This is an outstanding and unusual risotto dish. People always think risotto is difficult and time-consuming to make. On the contrary, it takes about 20 minutes more than regular rice. Instead of the butter and cheese in many restaurant risottos, my version uses heart-healthy olive oil and a small amount of Parmesan cheese for flavor.
1. Spray a non-stick skillet with cooking oil and place over medium heat. Sauté the corn, stirring often, until slightly charred, about 8 minutes. Set aside.
2. Combine the egg, cheese, olive oil, lemon juice, 1 tsp garlic and mustard in a food processor. Purée until smooth.
3. Bring the stock to a boil in a large saucepan. Reduce the heat to a simmer.
4. Spray a non-stick saucepan with cooking oil, add the vegetable oil and place over medium-high heat. Add the onion and 1 1/2 tsp garlic and sauté until softened, about 5 minutes. Stir in the rice and cook, stirring, for 1 minute.
5. Reduce the heat to medium. Add 1/2 cup of the simmering stock and cook, stirring constantly, until the liquid is absorbed. Continue to add stock, 1/2 cup at a time, stirring constantly and making sure all the liquid is absorbed before making the next addition. It will take about 18 minutes. The rice should be tender but slightly firm at the center. Adjust the heat as necessary to maintain a slow, bubbling simmer.

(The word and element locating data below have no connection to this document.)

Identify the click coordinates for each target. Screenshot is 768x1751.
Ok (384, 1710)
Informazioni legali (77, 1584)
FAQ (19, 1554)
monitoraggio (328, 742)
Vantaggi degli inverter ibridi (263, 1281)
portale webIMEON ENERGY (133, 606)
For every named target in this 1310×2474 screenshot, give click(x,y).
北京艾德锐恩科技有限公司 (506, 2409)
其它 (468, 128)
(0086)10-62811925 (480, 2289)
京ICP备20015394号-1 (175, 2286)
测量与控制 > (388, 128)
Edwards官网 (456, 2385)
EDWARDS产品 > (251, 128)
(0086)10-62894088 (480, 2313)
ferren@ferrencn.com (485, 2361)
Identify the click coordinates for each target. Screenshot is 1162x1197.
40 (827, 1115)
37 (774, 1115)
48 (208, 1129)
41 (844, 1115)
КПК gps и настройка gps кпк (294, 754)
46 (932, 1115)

6. When the rice is done, stir in the parsley, red pepper and corn. Stir in the sauce and serve immediately.
1 3/4 cups canned corn kernels, drained (or use frozen)
3/4 cup chopped onion
1/4 cup grated Parmesan cheese
3 Tbsp olive oil
1 Tbsp freshly squeezed lemon juice
1 tsp minced fresh garlic
1/2 tsp Dijon mustard
4 1/4 cups chicken or vegetable stock
2 tsp vegetable oil
1 1/2 tsp minced fresh garlic
1 1/2 cups arborio rice
1/2 cup chopped fresh parsley
1 large red bell pepper, roasted and chopped
Nutritional Analysis per Serving
Protein 13 g
Fat 13 g
Saturated Fat 2.6 g
Carbohydrates 54 g
Cholesterol 39 mg
Sodium 467 mg
Fiber 3.5 g
Prep Time: 15 minutes
Cook Time: 32 minutes
Make Ahead: Roast pepper and sauté corn up to 2 days in advance and refrigerate. Roasted peppers can be frozen for up to 4 months. Prepare the sauce and refrigerate for up to 2 days or freeze for up to 1 month.